◆ TASK TO COMPLETE ◆
From the entries that follow, copy exactly the lines beginning at the line holding "GMagick (65, 312)" and continuing through the line holding "Admission (1105, 84)".

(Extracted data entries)
-=-=-
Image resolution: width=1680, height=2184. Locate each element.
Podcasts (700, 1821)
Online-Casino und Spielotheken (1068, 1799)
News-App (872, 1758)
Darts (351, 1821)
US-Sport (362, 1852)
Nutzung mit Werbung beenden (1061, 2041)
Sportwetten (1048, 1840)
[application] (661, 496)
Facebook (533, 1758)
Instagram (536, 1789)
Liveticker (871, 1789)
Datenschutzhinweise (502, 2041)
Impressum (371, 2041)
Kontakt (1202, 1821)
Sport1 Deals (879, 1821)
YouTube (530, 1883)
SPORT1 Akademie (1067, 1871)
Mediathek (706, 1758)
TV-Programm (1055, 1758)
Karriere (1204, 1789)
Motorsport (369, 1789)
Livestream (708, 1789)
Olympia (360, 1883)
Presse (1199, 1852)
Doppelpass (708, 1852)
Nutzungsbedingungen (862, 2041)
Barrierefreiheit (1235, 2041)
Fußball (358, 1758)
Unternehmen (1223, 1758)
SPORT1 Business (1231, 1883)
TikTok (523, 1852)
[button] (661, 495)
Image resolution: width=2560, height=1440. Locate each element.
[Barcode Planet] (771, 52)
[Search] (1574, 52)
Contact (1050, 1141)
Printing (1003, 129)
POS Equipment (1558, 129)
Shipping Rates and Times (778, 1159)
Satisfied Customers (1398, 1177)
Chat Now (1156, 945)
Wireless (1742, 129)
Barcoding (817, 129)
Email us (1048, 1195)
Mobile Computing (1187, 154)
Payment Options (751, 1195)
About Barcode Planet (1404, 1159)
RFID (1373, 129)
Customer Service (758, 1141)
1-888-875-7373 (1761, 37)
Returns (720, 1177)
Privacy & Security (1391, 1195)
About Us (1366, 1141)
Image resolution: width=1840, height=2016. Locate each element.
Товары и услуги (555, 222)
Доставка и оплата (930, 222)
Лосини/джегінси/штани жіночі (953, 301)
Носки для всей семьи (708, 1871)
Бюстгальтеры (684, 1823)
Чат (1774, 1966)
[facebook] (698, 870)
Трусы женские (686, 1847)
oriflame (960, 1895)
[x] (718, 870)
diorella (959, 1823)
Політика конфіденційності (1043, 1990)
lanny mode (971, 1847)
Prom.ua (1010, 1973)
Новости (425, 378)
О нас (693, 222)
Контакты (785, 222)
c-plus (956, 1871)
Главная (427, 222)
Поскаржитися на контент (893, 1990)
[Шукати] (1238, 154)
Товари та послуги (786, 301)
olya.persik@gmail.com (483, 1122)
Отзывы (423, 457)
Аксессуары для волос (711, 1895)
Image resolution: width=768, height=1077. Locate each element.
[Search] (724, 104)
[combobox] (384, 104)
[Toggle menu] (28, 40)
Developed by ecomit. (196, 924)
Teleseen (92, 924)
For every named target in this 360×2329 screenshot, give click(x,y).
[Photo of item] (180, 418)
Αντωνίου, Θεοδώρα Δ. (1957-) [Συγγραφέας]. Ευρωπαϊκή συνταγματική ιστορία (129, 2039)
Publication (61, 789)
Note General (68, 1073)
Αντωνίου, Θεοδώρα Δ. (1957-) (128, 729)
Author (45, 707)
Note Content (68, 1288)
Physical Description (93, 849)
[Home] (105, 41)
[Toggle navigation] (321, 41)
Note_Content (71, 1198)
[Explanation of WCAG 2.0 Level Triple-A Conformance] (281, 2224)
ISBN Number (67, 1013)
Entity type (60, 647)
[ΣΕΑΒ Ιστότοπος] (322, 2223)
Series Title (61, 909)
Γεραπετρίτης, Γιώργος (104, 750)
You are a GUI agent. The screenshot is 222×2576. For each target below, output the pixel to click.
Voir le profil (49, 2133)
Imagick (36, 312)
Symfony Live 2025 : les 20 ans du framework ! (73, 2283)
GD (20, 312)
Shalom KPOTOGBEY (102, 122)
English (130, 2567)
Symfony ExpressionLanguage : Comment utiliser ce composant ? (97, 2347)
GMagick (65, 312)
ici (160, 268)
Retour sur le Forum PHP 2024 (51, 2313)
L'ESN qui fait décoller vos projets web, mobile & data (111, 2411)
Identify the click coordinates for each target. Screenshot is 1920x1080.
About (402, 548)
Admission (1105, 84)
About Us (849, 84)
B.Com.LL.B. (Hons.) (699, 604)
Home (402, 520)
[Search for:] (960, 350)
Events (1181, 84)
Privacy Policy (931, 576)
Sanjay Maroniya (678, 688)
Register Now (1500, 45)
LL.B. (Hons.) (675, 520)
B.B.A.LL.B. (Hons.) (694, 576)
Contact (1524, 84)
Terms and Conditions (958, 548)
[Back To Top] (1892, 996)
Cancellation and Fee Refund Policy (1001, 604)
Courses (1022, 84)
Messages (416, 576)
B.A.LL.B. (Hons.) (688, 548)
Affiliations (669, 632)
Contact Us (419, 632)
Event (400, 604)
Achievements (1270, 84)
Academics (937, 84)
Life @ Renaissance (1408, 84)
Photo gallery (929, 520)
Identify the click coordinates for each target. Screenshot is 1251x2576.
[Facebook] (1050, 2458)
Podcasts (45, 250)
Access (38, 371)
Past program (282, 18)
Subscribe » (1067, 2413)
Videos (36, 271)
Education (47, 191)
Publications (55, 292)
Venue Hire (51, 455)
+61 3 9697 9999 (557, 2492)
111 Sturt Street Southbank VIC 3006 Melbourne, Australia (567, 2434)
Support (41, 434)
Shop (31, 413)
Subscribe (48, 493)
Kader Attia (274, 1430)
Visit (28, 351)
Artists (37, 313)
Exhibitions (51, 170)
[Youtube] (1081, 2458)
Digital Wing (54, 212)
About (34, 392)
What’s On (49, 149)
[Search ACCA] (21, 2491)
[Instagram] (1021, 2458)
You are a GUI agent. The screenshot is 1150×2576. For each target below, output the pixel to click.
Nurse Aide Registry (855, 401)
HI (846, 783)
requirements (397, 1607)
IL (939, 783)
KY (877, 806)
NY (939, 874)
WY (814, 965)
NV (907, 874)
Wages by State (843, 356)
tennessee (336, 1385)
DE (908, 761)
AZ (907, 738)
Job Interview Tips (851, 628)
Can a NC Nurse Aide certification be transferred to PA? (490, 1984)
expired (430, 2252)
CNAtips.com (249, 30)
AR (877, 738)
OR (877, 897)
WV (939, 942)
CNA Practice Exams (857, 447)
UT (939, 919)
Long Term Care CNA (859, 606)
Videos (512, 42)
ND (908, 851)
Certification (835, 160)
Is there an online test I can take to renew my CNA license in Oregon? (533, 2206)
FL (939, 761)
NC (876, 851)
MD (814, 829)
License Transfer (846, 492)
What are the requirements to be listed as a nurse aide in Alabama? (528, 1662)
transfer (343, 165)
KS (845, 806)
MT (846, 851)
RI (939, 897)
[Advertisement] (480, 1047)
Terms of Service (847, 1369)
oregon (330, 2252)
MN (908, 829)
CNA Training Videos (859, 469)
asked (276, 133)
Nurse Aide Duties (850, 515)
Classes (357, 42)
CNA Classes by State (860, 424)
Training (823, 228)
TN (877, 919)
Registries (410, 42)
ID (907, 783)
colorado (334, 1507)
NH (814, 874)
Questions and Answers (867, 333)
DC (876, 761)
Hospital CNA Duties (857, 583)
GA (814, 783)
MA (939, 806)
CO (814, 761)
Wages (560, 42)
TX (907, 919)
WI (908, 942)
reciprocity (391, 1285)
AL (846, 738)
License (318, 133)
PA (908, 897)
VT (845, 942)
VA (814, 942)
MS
-=-=-
◆ SOLUTION TO THIS PROBLEM ◆
GMagick (65, 312)
ici (160, 268)
Retour sur le Forum PHP 2024 (51, 2313)
L'ESN qui fait décoller vos projets web, mobile & data (111, 2411)
Identify the click coordinates for each target. Screenshot is 1920x1080.
About (402, 548)
Admission (1105, 84)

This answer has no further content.